So, Merry talked. She described her early childhood with Leo, their dad leaving them, their mum growing more and more distant. She told Finn about Gran testing her at twelve years old to see if she could be a witch, how excited she’d been to start training, and how painfully disappointed she’d felt when Mum had forbidden it. She talked about how Leo had struggled with coming out. About school and netball and fencing and how she used to dream about being an Olympic athlete. She even told him about Alex, the boy at school who had fallen in love with her, and how she’d messed him up by casting spells on him that she had no idea how to reverse.

‘… and when I pulled him out of the river I got the credit for saving him, but I was the reason he was in there in the first place.’ Merry sighed. ‘He’s never forgiven me.
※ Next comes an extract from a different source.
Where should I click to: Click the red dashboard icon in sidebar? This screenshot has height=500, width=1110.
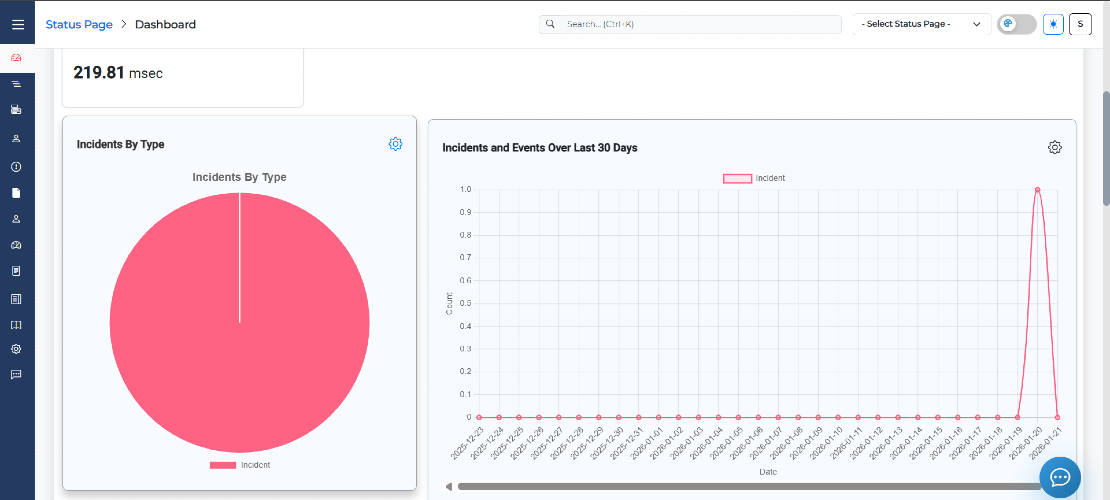(x=16, y=58)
Or I don’t think he has: he hasn’t spoken to me for ages. And I don’t blame him. Some things just aren’t forgivable.’

They were lying shoulder to shoulder on the blanket. Merry glanced sideways, wondering how Finn was reacting to what she’d just said. Would he think it was terrible, what she’d done to Alex? Or would he not care, because Alex was just a pleb, and he’d been taught to think that plebs weren’t that important, anyway?

But Finn was asleep, his mouth open a little, breathing softly.

Probably just as well.

Turning to lie on her side, Merry studied his face for a bit, noticing the length of his eyelashes, the sprinkle of pale freckles across the bridge of his nose, the shadowing of coppery stubble along his jawline. Her eyelids began to grow heavy again, and this time she didn’t resist the lure of sleep.

It was dark outside when Merry woke. Finn was still asleep next to her, but she was too cold and stiff to lie there any longer. Her throat was sore as well – all the talking, and the smoke from the fire, probably. Wincing at the ache in her shoulders, she pushed herself to her feet and summoned a ball of witch fire into life in her fingers. Finn muttered in his sleep, frowning. Merry pulled the bit of blanket she’d been lying on across his body and stumbled towards the spring at the back of the cave.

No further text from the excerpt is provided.